------ PASSAGE FOURNI
Intervention de Catherine Tasca

Réunion du 11 mai 2015 à 21h45
Réforme de l'asile — Discussion en procédure accélérée d'un projet de loi dans le texte de la commission

Photo de Catherine TascaCatherine Tasca :

Madame la présidente, monsieur le ministre, messieurs les rapporteurs, mes chers collègues, le projet de loi que nous examinons aujourd’hui traite d’une question fondamentale, celle du droit de l’asile. Il s’agit en effet d’un droit de nature constitutionnelle et conventionnelle. Nous devons porter au crédit du Gouvernement de s’être saisi de ce sujet et d’avoir remis l’ouvrage sur le métier, car nous avons assisté à la déliquescence de notre système d'asile pendant de trop nombreuses années. Alors qu’aucune réforme n’est intervenue depuis 2003, il est grand temps de réagir, comme l’Europe nous y oblige !
------------
CONSIGNE DÉTAILLÉE:
Pourriez-vous prolonger le discours sur la réforme de l'asile au-delà de sa dernière phrase ?
------ LIGNES FOURNIES
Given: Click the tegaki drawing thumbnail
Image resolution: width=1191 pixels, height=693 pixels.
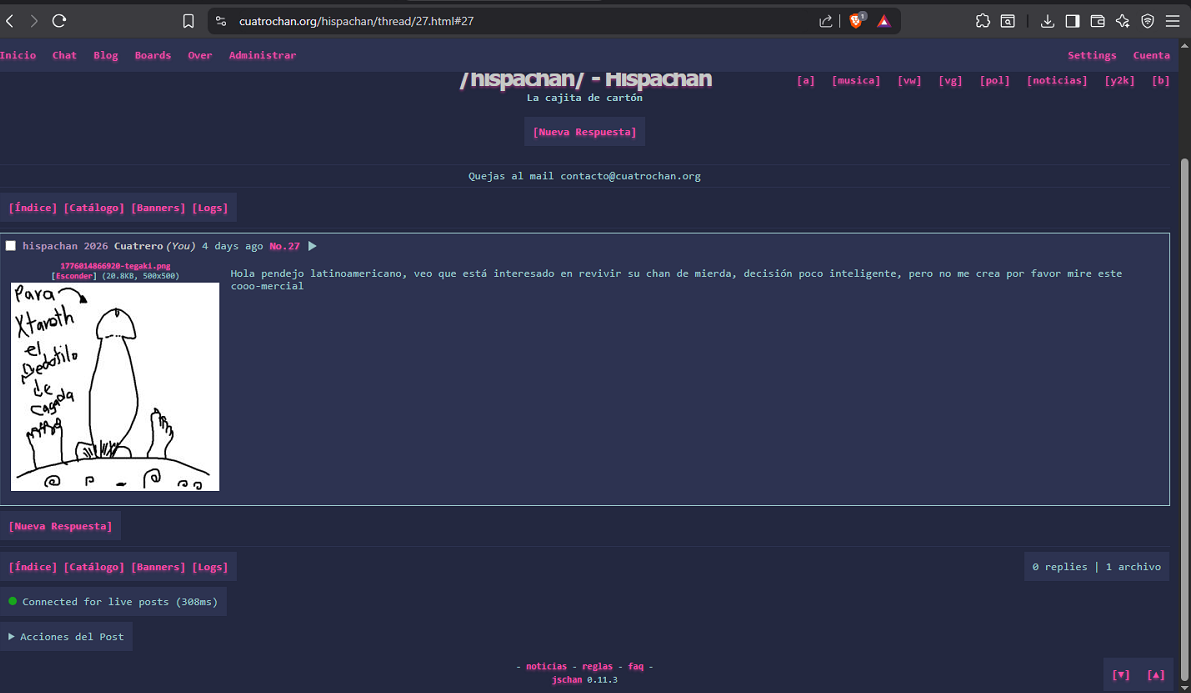Looking at the screenshot, I should coord(115,387).
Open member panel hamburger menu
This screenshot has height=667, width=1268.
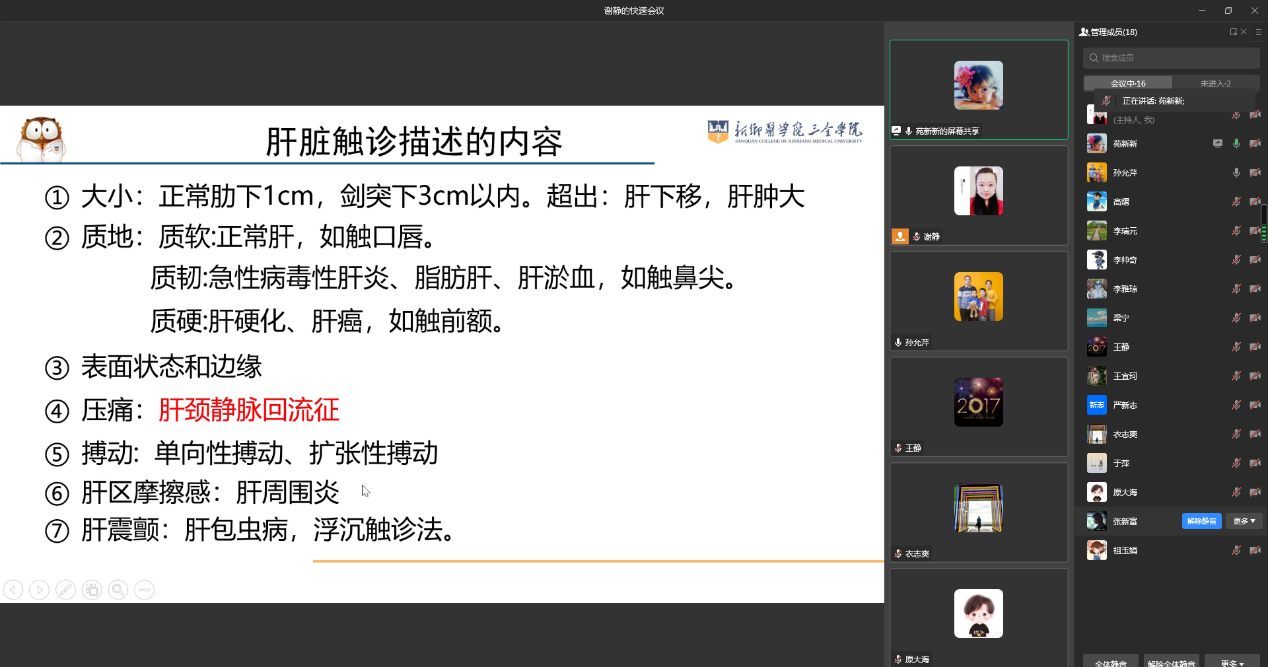[x=1258, y=32]
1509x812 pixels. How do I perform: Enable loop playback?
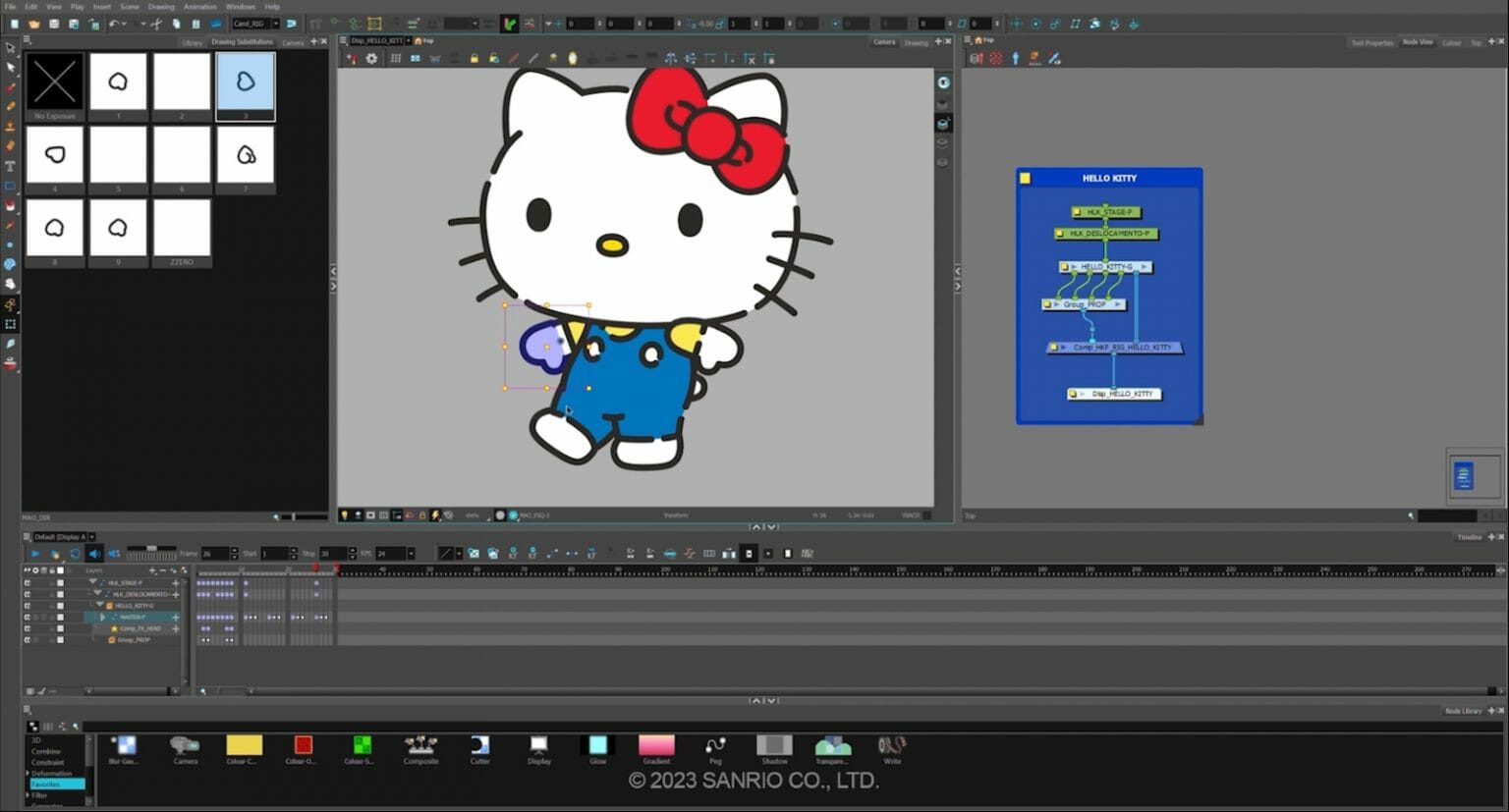tap(75, 554)
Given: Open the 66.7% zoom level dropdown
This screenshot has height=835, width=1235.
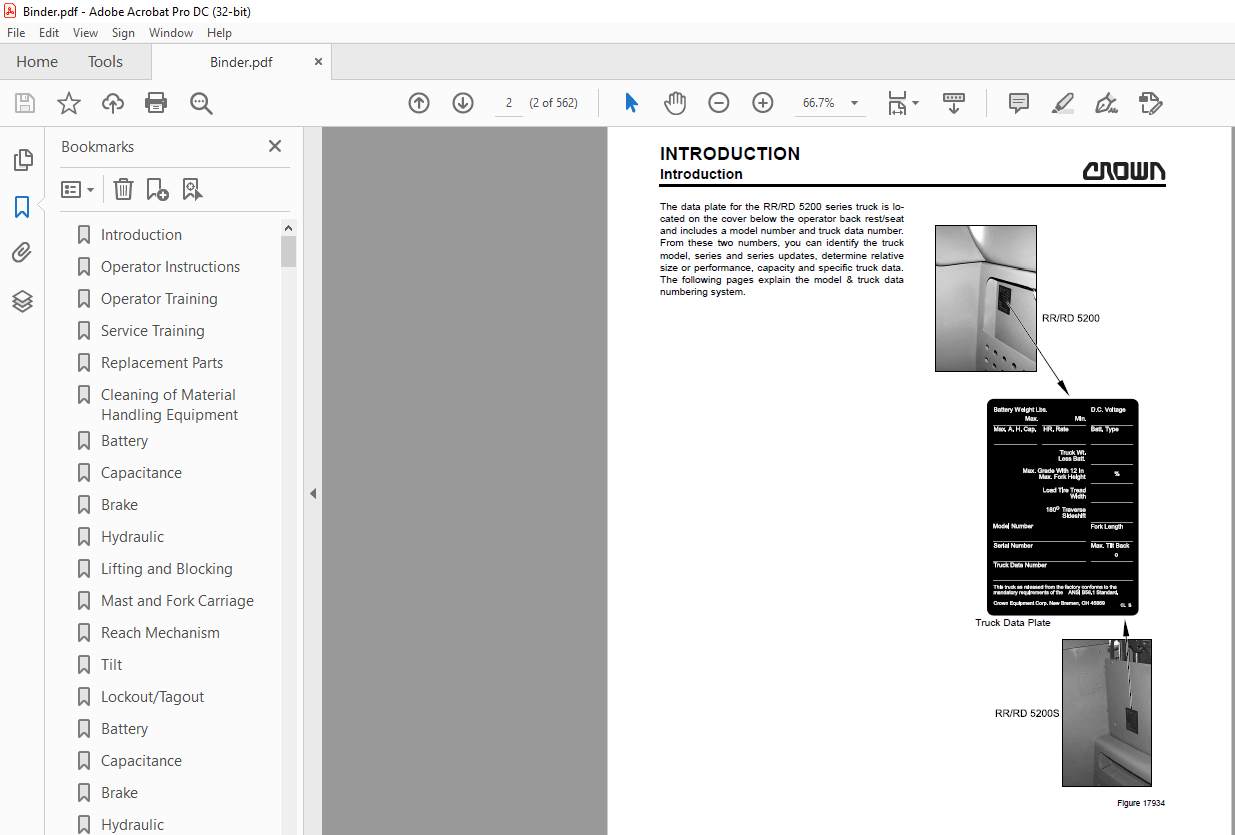Looking at the screenshot, I should click(854, 103).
------------
RÉSULTAT DE L'EXERCICE:
Il nous faut d'emblée écarter tout amalgame entre la politique de l'asile et les politiques de l'immigration et bien distinguer ces deux champs de l’action publique. À cet égard, plusieurs des collègues qui sont intervenus précédemment nous ont démontré combien la tentation est forte de confondre ces politiques et combien elle pollue le regard porté sur le droit d’asile. Nous ne les suivrons donc pas sur ce terrain.

Le droit d'asile est ancré dans notre histoire. Or il nous est impossible, aujourd'hui, de nier le manque d'efficacité de nos procédures, l'insuffisance de notre offre d’hébergement, les inégalités juridiques que subissent les différents demandeurs d'asile et les carences liées à l'accueil et à l'accompagnement de ces derniers sur notre territoire.

Actuellement, le délai pour qu’un demandeur d’asile obtienne une réponse définitive à sa demande avoisine les vingt-quatre mois. Cette situation est inacceptable ! Je pense également au coût élevé qu’induisent la longueur de ces délais et le manque de places dans les centres d'accueil de demandeurs d'asile, les CADA, qui entraîne des placements en hébergement d’urgence.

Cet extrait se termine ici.